Measuring Customer Experience in the Phygital Retail World
by Stephanie Levy | HappyOrNot
Today’s complete shopping journey no longer consists of only an in-store visit. The new phygital (a merge of physical and digital) world means that brands must offer a seamless, consistent, and excellent customer experience in all channels.
Trade patterns have been changing very rapidly. Many have considered the end of brick-and-mortar stores with the explosion of e-commerce and the advent of the omnichannel, however, a study by the Harvard Business Review states that 83% of customer journeys still occur within a single channel, like, for example, clothing and apparel retail which holds 80% of sales within the category (great news for retailers!).
The flip side, is that when it comes to collecting personal data, the digital channel is the clear winner. This is why retailers and brands need to explore and implement innovative ways to improve the in-store customer experience while also incentivizing shoppers to revisit their digital channels.
A new dimension of retail
Thanks to online, customers are smarter than ever when it comes to their purchasing decision. They research the products online – checking availability, reading reviews, searching for best prices – before investing time or money.
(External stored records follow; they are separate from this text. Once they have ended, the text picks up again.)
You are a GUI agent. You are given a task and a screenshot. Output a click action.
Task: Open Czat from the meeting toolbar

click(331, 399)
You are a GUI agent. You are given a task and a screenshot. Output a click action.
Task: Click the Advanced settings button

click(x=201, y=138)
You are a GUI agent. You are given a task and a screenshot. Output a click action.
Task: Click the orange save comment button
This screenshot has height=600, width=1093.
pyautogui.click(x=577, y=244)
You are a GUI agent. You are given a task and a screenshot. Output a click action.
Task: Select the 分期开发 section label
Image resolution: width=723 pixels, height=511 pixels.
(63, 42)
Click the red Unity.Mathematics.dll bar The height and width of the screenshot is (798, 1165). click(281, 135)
This means that the commitment to purchasing takes on a deeper formation where every detail counts: overall experience, personalization, the brand, their story. The shift in buyer behavior represents a unique opportunity for retailers to reposition brick-and-mortar stores to be the epicenter of customer experience, and strategize their digital channels to personalize offerings and drive consumers to their stores.
When assembling this new phygital customer experience, is important to also realize the need to ensuring that the services provided in each channel deliver a consistently excellent experience. To do so, it’s necessary to measure each channel with the same platform.
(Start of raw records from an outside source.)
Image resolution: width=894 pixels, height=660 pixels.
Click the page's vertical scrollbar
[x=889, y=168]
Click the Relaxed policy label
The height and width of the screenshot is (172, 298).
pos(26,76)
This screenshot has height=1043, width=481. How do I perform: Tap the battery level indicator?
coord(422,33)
Measuring the phygital customer experience
The customer experience is by definition human and has a strong emotional character. Each individual perceives with their own filters the interactions they create with a seller, and while the measurement is subjective, it is also at its truest to the actual experience when expressed at the exact moment of interaction, regardless of whether that is in-store or online.
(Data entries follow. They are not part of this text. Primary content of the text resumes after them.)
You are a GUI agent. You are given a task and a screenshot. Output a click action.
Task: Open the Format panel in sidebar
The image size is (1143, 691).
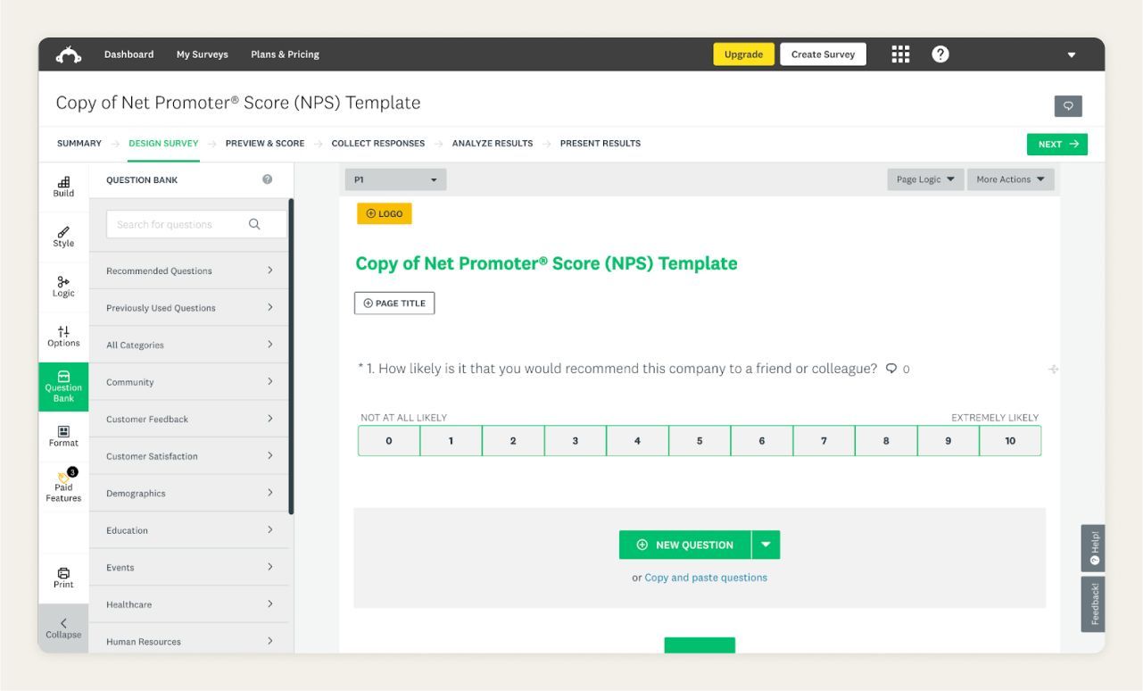click(x=63, y=436)
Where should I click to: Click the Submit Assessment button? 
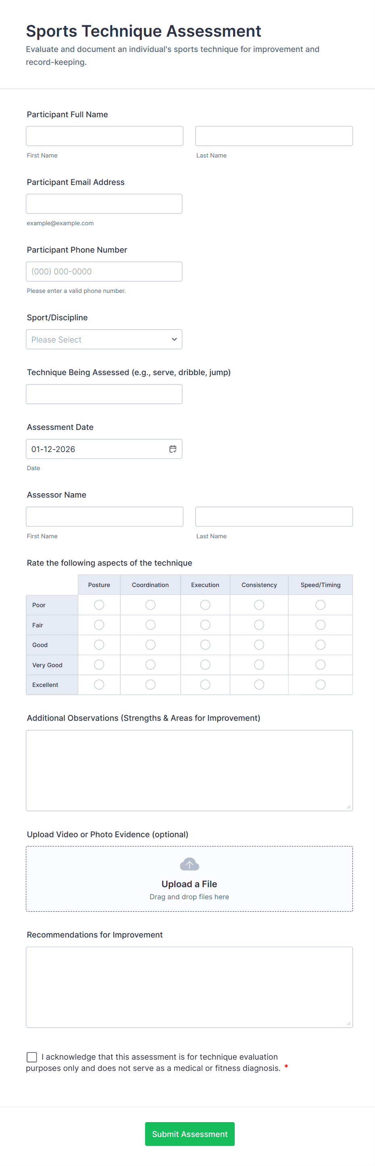189,1134
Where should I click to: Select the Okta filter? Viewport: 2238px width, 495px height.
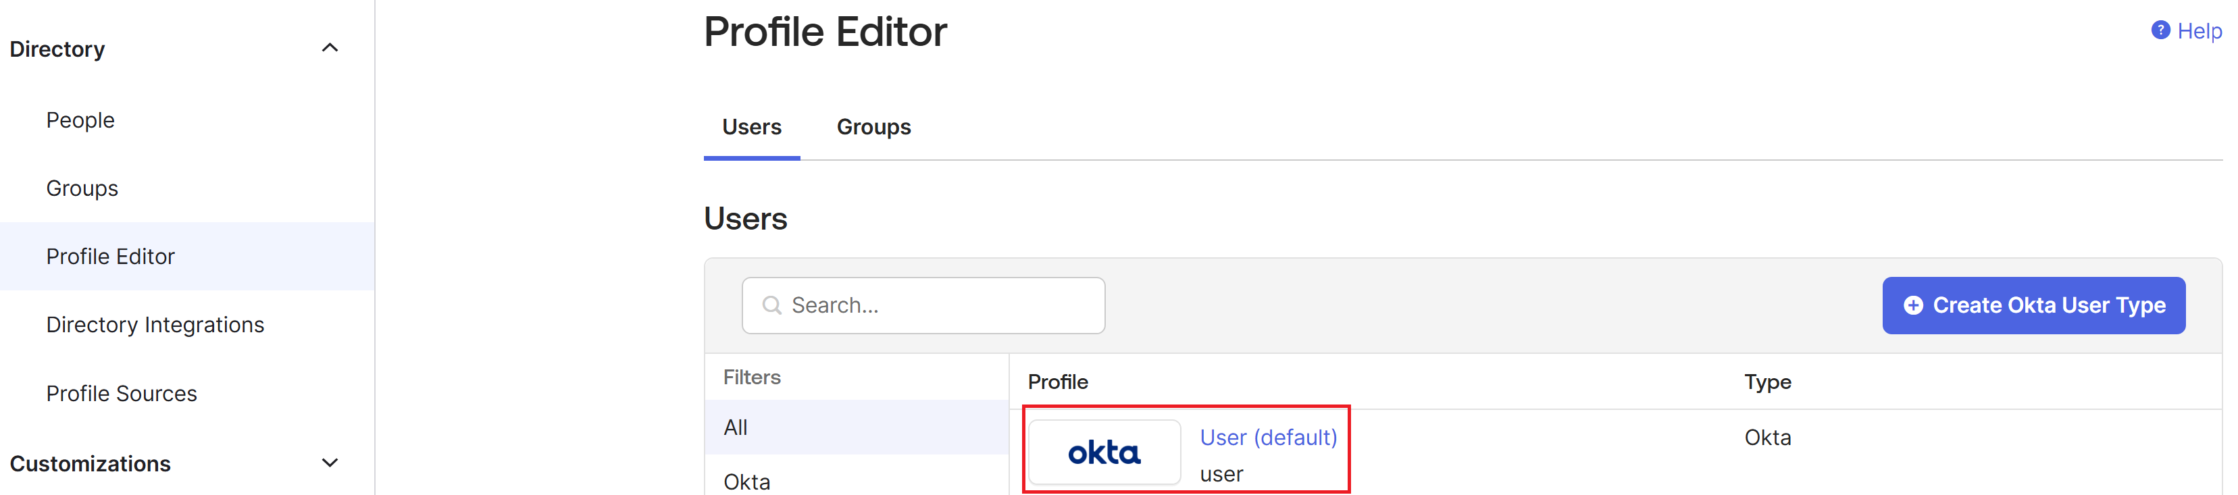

Capturing the customer sentiment is critical for business performance assessment, but the feedback collected from each channel must be real-time and presented in a way that is understandable and actionable by the different stakeholders of a brand.
Deploying an easy-to-use feedback solution in-store that connects to an online data analytics platform can help retailers monitor that the physical customer experience is meeting customer expectations. Additionally, implementing a similar, digital version in e-commerce helps to compare and verify not only if customers are also happy with the online services, but their likeliness to be repeat or in-store visitors.
Measuring the phygital customer experience supports company-wide development, such as the marketing department using the data to evaluate the impact of concepts it has designed (online), and store managers assessing the best and worst times or locations of service performance (in-store).
Knowing which activities and channels work well, and those that don’t, allows retailers to make more focused decisions on actions that will improve the overall service performance and, ultimately, customer satisfaction and profits.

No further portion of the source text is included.